*** Passage shown Section Begins ***

NORWAY–BRITAIN RELATIONS AFTER THE SECOND WORLD WAR

In the autumn of 1956, the Norwegian Prime Minister, Einar Gerhardsen, and his wife Werna were invited to the United Kingdom for an official visit. The invitation was a direct consequence of the Gerhardsens having paid a State visit to the Soviet Union the year before. British sources reported that the Norwegian premier had been much taken in by the Soviet system, hence the invitation to London to counteract these impressions and influences and to strengthen Norway's adherence to the Atlantic alliance. The Norwegian premier had strongly indicated that he saw himself as a kind of bridge-builder between the East and the West. Gerhardsen belonged to the Norwegian Labour Party, Arbeiderpartiet, which had excellent relations with its British counterpart Labour. But Labour had been out of power since 1951. The Conservative government in Britain wanted to strengthen and maintain good relations with Norway, also to show that the Tories had no intention of dismantling the British welfare state, but rather to maintain and strengthen it. The planners in London took great care to showcase for Gerhardsen different aspects of the successful British welfare state. Interestingly, apart from these more general considerations, the absence of genuine Anglo–Norwegian relations is striking. The interlocutors simply did not have much in common or much to talk about. But this is not only the case for 1956, for the whole period under consideration here there was little in terms of real-life alliance politics and relations, despite much official rhetoric to the contrary.

*** Passage shown Section Ends ***
*** Supplied material Section Begins ***

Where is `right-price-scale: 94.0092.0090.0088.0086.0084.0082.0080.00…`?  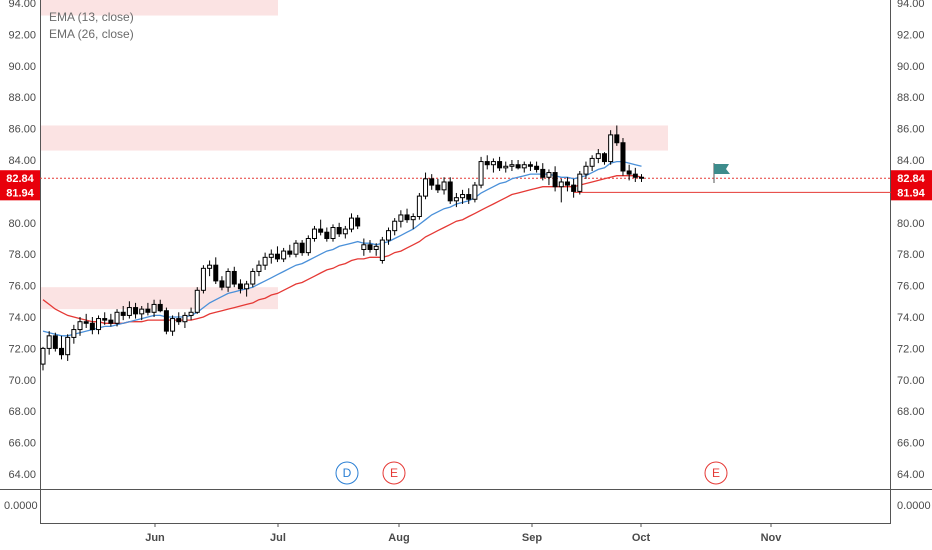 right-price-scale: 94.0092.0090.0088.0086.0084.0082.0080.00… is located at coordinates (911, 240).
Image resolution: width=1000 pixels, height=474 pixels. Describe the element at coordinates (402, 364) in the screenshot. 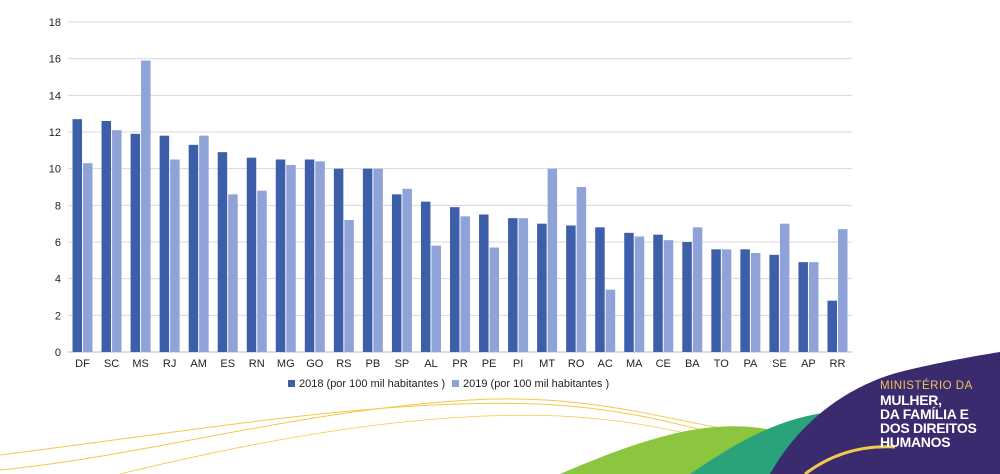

*** Supplied material Section Ends ***

■ Work to complete
1 > Which countries are named in the passage on Norway–Britain relations after the Second World War? List each one once.
2 > According to the passage on Norway–Britain relations, since what year had the British Labour Party been out of power by the time of the 1956 visit?
3 > Extend the passage on Norway–Britain relations after the Second World War with a paragraph that starts right after its final sentence.

■ Answers by task
1 >
Norway
United Kingdom (Britain)
Soviet Union

2 > Since 1951.

3 >
It was standard operating procedure in Whitehall that prior to State visits, the Foreign Office mandarins provided background material and briefing papers for the ministers. This material routinely consisted of a summary of the most important bilateral relations between the United Kingdom and the country of origin for the visiting head of state, a discussion and analysis of the state of affairs, and suggestions for the politicians on how to handle the issues. Going through the material in the National Archives in Kew, it is quite astonishing that there are hardly any Anglo–Norwegian issues that should warrant high-level political discussions.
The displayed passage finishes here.